#### [READING PASSAGE]
# Blackmagic Multidock or a Thunderbolt 3 docking station?



## PkCrumbs (Mar 12, 2018)

Hi all!

I'm getting ready to buy an iMac Pro, and I have 4 Samsung Evo's to go along with it. I was planning on getting a Blackmagic Multidock and using the TB2 -> TB3 adapter, but should I be considering a docking station that utilizes TB3 instead? 

Also, I'm stuck in deciding whether to stick with 10 cores for the iMac or if I should spring for the 18. Any thoughts?

Cheers,
Parker


----------



## khollister (Mar 12, 2018)

I passed on the Multidock and got a Akitio Thunder 3 Mini - TB 3 and has a switch so you can turn the fans off. I also have 4 1TB Evo's in mine and while the drives do get a bit hotter with the fan off, it is not enough to hurt anything. The performance is excellent - no real reduction in speed compared to the same drives in a PC on the Intel SATA6G ports.

The tests I have seen on the Multidock weren't very impressive - the SATA to thunderbolt bridge is slow.

I got the 10 core because of price and concerns about single core speed for CPU intensive instruments.


----------



## PkCrumbs (Mar 13, 2018)

khollister said:


> I passed on the Multidock and got a Akitio Thunder 3 Mini - TB 3 and has a switch so you can turn the fans off. I also have 4 1TB Evo's in mine and while the drives do get a bit hotter with the fan off, it is not enough to hurt anything. The performance is excellent - no real reduction in speed compared to the same drives in a PC on the Intel SATA6G ports.
> 
> The tests I have seen on the Multidock weren't very impressive - the SATA to thunderbolt bridge is slow.
> 
> I got the 10 core because of price and concerns about single core speed for CPU intensive instruments.



Okay, thanks! I've read some complaints about the Akitio self-ejecting the disks randomly. Have you had any issues with that?


----------



## khollister (Mar 13, 2018)

#### [DATA SHOWN]
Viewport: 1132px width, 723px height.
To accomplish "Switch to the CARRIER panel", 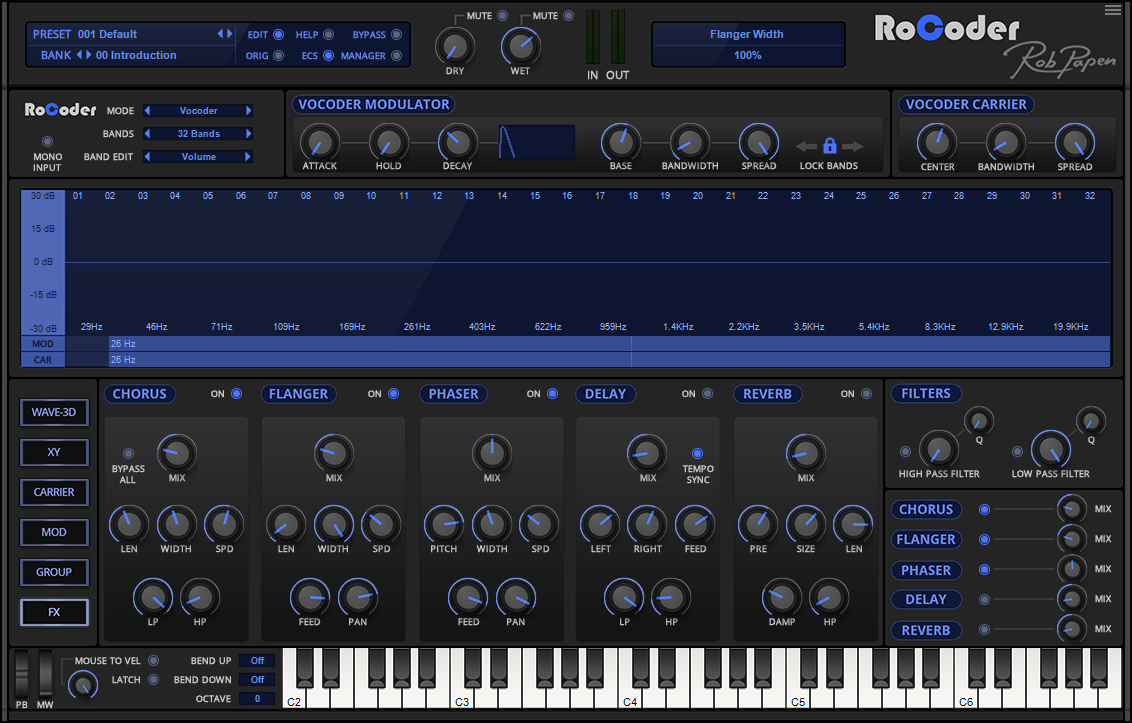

#### [PROBLEMS AND TASKS]
A: Answer these questions about the Multidock thread:
(i) How many Samsung Evo drives does Parker plan to use with the iMac Pro?
(ii) What did khollister buy instead of the Multidock?
(iii) How many cores did khollister pick for the iMac?
B: Reproduce the part of the Multidock thread starting with "Also, I'm stuck" and going on through "khollister (Mar 12, 2018)".
C: Extend the forum thread on the Blackmagic Multidock past its final line.
You won't need the material for this.

#### [RESULTS FOR EACH TASK]
A:
(i) Four.
(ii) An Akitio Thunder 3 Mini.
(iii) Ten.

B:
Also, I'm stuck in deciding whether to stick with 10 cores for the iMac or if I should spring for the 18. Any thoughts?

Cheers,
Parker


----------



## khollister (Mar 12, 2018)

C:
only on waking from sleep - my solution is not to sleep the computer but have the display shut off. Flawless otherwise.


----------



## Nick Batzdorf (Mar 13, 2018)

It really is ridiculous that you have to buy expensive disposable crap to house your computer's drives.

Sorry for grousing rather than being helpful, but really, this is a case (sic) of overdesign being underdesign.


----------



## PkCrumbs (Mar 13, 2018)

Nick Batzdorf said:


> It really is ridiculous that you have to buy expensive disposable crap to house your computer's drives.
> 
> Sorry for grousing rather than being helpful, but really, this is a case (sic) of overdesign being underdesign.


Ugh, agreed. Also, it's hard to find anything that consistently has above a 3-star rating.


----------



## PkCrumbs (Mar 13, 2018)

khollister said:


> only on waking from sleep - my solution is not to sleep the computer but have the display shut off. Flawless otherwise.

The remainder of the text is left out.